⟨

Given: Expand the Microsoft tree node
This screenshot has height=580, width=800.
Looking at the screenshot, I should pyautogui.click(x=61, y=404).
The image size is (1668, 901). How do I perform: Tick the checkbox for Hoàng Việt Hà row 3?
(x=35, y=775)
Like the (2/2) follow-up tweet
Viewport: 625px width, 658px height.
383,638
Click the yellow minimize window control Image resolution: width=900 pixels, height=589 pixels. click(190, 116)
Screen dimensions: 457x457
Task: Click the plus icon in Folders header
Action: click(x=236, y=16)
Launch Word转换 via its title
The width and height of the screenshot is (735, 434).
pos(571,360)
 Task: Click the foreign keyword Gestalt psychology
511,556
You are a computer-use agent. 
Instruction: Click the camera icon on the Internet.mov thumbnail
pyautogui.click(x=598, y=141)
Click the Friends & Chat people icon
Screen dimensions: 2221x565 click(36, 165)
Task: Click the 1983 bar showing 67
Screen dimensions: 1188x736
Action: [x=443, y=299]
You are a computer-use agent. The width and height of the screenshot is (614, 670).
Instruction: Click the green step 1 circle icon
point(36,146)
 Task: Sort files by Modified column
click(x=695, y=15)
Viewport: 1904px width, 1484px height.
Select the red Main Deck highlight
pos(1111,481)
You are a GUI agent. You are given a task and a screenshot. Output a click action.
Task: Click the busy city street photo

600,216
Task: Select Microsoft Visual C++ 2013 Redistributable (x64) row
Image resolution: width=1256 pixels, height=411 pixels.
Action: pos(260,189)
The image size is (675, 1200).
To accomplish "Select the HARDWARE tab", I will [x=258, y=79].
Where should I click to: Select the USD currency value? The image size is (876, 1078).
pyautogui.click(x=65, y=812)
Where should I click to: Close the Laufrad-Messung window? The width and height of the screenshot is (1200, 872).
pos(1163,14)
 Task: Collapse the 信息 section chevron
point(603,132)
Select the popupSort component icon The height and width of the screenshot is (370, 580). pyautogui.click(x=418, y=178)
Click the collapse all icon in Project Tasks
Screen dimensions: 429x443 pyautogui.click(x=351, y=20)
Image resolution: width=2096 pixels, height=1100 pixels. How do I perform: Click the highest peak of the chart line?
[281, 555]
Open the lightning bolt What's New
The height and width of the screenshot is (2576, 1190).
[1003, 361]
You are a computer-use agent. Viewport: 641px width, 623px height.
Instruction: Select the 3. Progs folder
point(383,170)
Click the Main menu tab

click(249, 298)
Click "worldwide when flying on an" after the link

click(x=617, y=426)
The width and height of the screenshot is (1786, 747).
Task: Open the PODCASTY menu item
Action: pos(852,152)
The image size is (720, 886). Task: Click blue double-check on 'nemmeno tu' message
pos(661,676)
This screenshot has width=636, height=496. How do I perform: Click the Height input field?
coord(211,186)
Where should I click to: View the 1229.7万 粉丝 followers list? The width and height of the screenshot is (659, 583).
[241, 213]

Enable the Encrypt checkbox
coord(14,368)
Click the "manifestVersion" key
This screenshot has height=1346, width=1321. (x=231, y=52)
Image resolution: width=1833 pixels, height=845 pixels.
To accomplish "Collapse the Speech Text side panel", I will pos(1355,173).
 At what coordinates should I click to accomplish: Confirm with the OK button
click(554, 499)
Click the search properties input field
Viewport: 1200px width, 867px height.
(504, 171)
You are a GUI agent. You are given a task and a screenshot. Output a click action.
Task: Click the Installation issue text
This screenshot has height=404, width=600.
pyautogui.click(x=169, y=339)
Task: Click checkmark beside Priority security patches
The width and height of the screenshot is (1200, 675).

⟩

Each line holding the word "computer" must be copied from the data.

SOLUTION.
You are a computer-use agent. 
You are a computer-use agent. The width and height of the screenshot is (614, 670).
You are a computer-use agent. Viewport: 641px width, 623px height.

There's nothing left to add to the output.